[Opdracht]:
Welke mensen worden in de gegeven tekst over de novelle van Unamuno bij naam genoemd? Vermeld ieder van hen eenmaal.

[Gegeven tekst]:
_ _ _

Paap antwoordt hierop het volgende:

 

‘De reden, waarom deze novelle van Unamuno mij zoo mateloos geërgerd heeft, is juist dat geborneerde idee, dat er voor intellectueelen een speciaal, gereduceerd geloof zou bestaan. Het is zeker tragisch, dat het verstand - een der gaven van den Heiligen Geest! - iemand dermate in den weg kan staan, doch hierom behoeft men nog niet dadelijk in bewondering neer te zijgen voor diens weifelende, de waarheid ontloopende gedachtenwereld! Ik weet zeer wel, dat er iets aantrekkelijks ligt in de levensbeschouwing van Unamuno, vooral voor intellectueelen eenerzijds en sentimenteelen anderzijds. Doch de Paulinische zwakheid lijkt mij allerminst synoniem met de slapheid en het gebrek aan zelftucht van een Don Manuel. Eén woord neem ik uit mijn bespreking terug: het woord “sluw”. Het spijt mij, dat dit mij in mijn verontwaardiging uit de pen is gevloeid. Doch, dat Don Manuel's staat van geloof misleidend werkt op ieder, die met deze “objectiveering” in aanraking komt, blijf ik rustig volhouden, ook al zou de heer Rispens mij op grond daarvan willen uitsluiten uit het domein der “intellectueelen”. Het in acht nemen van een zekere restrictie bij de behandeling van religieuze problemen is iets gansch anders dan het te kort doen aan de waarheid en het miskennen der genade. Ik geef toe, dat mijn interpretatie van de novelle reeds doortrokken was van mijn afwijzend oordeel, maar bij een dusdanig geharrewar met de meest intrinsieke levenswaarden is mij de lust in de nuance vergaan.’

 

* * *

 

Het komt mij voor, dat de discussie tusschen de heeren Rispens en Paap een interessant voorbeeld te zien geeft van de tegenstelling tusschen twee soorten katholicisme, die ik Zondag in een artikel over Vondels persoonlijkheid nader toelichtte. De heer Rispens legt den nadruk op de ‘zelfbelijdenis’ (Pascall), de heer Paap daarentegen op de ‘waarheid’ (het Vondeliaansche gezag). Vandaar, dat de laatste niet in staat is het probleem van Unamuno anders te beschouwen dan als ‘warhoofdigheid’; want met de ‘waarheid’ gegeven door het kerkgezag is de ‘waarheid’ van Unamuno regelrecht in strijd, al is er eenige overeenkomst in beider ‘paedagogisch’ gebruik van de waarheid voor het publiek. Zoodat ik, den heer Rispens gelijk gevende, toch den heer Paap den besten katholiek zou willen noemen.

_ _ _

[Brongegevens]:
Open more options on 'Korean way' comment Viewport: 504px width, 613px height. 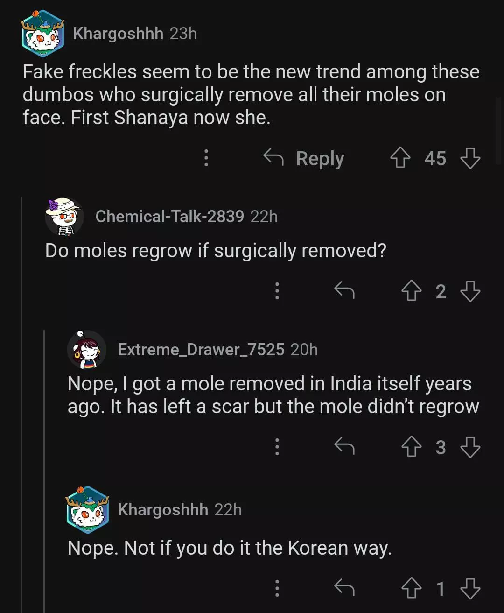[x=277, y=588]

_ _ _

[Antwoord]:
Paap, Unamuno, Don Manuel, Rispens, Pascall, Vondel